## [What the task asks]
Could the whole of the data below be written out verbatim?

## [Source data]
_ _ _ _ _ _ _
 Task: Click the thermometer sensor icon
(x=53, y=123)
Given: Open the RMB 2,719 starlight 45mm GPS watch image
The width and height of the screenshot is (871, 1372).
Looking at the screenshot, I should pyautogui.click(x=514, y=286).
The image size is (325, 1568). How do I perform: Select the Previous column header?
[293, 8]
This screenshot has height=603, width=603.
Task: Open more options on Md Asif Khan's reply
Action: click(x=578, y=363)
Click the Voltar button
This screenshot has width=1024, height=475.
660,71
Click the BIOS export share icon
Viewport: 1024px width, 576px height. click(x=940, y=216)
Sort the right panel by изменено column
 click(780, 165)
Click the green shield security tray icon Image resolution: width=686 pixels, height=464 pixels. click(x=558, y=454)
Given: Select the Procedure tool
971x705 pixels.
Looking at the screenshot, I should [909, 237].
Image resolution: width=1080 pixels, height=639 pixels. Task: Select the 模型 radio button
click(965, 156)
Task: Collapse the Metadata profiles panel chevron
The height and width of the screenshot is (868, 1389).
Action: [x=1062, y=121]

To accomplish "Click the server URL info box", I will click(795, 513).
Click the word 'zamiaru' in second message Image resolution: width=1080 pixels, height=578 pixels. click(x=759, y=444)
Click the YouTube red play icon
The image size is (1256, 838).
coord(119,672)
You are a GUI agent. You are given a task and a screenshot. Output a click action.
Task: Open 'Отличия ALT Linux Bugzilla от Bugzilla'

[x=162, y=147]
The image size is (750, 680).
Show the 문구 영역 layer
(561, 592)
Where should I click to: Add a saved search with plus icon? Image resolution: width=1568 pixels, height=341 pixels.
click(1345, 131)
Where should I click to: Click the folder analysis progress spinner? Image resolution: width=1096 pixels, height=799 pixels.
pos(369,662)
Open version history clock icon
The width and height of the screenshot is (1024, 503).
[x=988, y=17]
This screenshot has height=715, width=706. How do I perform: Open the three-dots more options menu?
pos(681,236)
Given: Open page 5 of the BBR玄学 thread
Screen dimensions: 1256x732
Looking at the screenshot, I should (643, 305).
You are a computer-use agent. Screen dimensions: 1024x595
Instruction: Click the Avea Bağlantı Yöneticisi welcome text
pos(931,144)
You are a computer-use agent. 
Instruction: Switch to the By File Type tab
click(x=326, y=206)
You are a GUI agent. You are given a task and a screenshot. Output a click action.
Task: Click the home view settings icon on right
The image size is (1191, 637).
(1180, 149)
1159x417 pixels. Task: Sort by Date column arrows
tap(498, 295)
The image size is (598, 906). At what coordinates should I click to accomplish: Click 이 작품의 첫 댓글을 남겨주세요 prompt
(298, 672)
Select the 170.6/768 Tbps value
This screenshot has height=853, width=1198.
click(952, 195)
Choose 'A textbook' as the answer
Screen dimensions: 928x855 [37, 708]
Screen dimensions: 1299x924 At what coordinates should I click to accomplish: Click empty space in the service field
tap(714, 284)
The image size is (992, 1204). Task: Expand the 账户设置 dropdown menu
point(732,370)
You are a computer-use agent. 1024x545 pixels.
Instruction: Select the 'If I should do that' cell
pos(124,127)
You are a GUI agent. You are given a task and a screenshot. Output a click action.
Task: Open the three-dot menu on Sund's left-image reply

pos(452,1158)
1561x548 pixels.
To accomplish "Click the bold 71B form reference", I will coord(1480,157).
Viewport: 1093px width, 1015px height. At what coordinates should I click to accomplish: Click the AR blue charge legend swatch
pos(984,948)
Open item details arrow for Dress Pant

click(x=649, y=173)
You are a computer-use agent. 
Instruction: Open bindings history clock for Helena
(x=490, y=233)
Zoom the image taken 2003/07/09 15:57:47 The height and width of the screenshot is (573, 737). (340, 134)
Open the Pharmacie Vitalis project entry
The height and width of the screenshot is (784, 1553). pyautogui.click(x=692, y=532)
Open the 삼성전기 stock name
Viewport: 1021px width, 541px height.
_ _ _ _ _ _ _
## [Written reply]
 Task: Click the thermometer sensor icon
(x=53, y=123)
Given: Open the RMB 2,719 starlight 45mm GPS watch image
The width and height of the screenshot is (871, 1372).
Looking at the screenshot, I should pyautogui.click(x=514, y=286).
The image size is (325, 1568). How do I perform: Select the Previous column header?
[293, 8]
This screenshot has height=603, width=603.
Task: Open more options on Md Asif Khan's reply
Action: click(x=578, y=363)
Click the Voltar button
This screenshot has width=1024, height=475.
660,71
Click the BIOS export share icon
Viewport: 1024px width, 576px height. click(x=940, y=216)
Sort the right panel by изменено column
 click(780, 165)
Click the green shield security tray icon Image resolution: width=686 pixels, height=464 pixels. click(x=558, y=454)
Given: Select the Procedure tool
971x705 pixels.
Looking at the screenshot, I should [909, 237].
Image resolution: width=1080 pixels, height=639 pixels. Task: Select the 模型 radio button
click(965, 156)
Task: Collapse the Metadata profiles panel chevron
The height and width of the screenshot is (868, 1389).
Action: [x=1062, y=121]

To accomplish "Click the server URL info box", I will click(795, 513).
Click the word 'zamiaru' in second message Image resolution: width=1080 pixels, height=578 pixels. click(x=759, y=444)
Click the YouTube red play icon
The image size is (1256, 838).
coord(119,672)
You are a GUI agent. You are given a task and a screenshot. Output a click action.
Task: Open 'Отличия ALT Linux Bugzilla от Bugzilla'

[x=162, y=147]
The image size is (750, 680).
Show the 문구 영역 layer
(561, 592)
Where should I click to: Add a saved search with plus icon? Image resolution: width=1568 pixels, height=341 pixels.
click(1345, 131)
Where should I click to: Click the folder analysis progress spinner? Image resolution: width=1096 pixels, height=799 pixels.
pos(369,662)
Open version history clock icon
The width and height of the screenshot is (1024, 503).
[x=988, y=17]
This screenshot has height=715, width=706. How do I perform: Open the three-dots more options menu?
pos(681,236)
Given: Open page 5 of the BBR玄学 thread
Screen dimensions: 1256x732
Looking at the screenshot, I should (643, 305).
You are a computer-use agent. Screen dimensions: 1024x595
Instruction: Click the Avea Bağlantı Yöneticisi welcome text
pos(931,144)
You are a computer-use agent. 
Instruction: Switch to the By File Type tab
click(x=326, y=206)
You are a GUI agent. You are given a task and a screenshot. Output a click action.
Task: Click the home view settings icon on right
The image size is (1191, 637).
(1180, 149)
1159x417 pixels. Task: Sort by Date column arrows
tap(498, 295)
The image size is (598, 906). At what coordinates should I click to accomplish: Click 이 작품의 첫 댓글을 남겨주세요 prompt
(298, 672)
Select the 170.6/768 Tbps value
This screenshot has height=853, width=1198.
click(952, 195)
Choose 'A textbook' as the answer
Screen dimensions: 928x855 [37, 708]
Screen dimensions: 1299x924 At what coordinates should I click to accomplish: Click empty space in the service field
tap(714, 284)
The image size is (992, 1204). Task: Expand the 账户设置 dropdown menu
point(732,370)
You are a computer-use agent. 1024x545 pixels.
Instruction: Select the 'If I should do that' cell
pos(124,127)
You are a GUI agent. You are given a task and a screenshot. Output a click action.
Task: Open the three-dot menu on Sund's left-image reply

pos(452,1158)
1561x548 pixels.
To accomplish "Click the bold 71B form reference", I will coord(1480,157).
Viewport: 1093px width, 1015px height. At what coordinates should I click to accomplish: Click the AR blue charge legend swatch
pos(984,948)
Open item details arrow for Dress Pant

click(x=649, y=173)
You are a computer-use agent. 
Instruction: Open bindings history clock for Helena
(x=490, y=233)
Zoom the image taken 2003/07/09 15:57:47 The height and width of the screenshot is (573, 737). (340, 134)
Open the Pharmacie Vitalis project entry
The height and width of the screenshot is (784, 1553). pyautogui.click(x=692, y=532)
Open the 삼성전기 stock name
Viewport: 1021px width, 541px height.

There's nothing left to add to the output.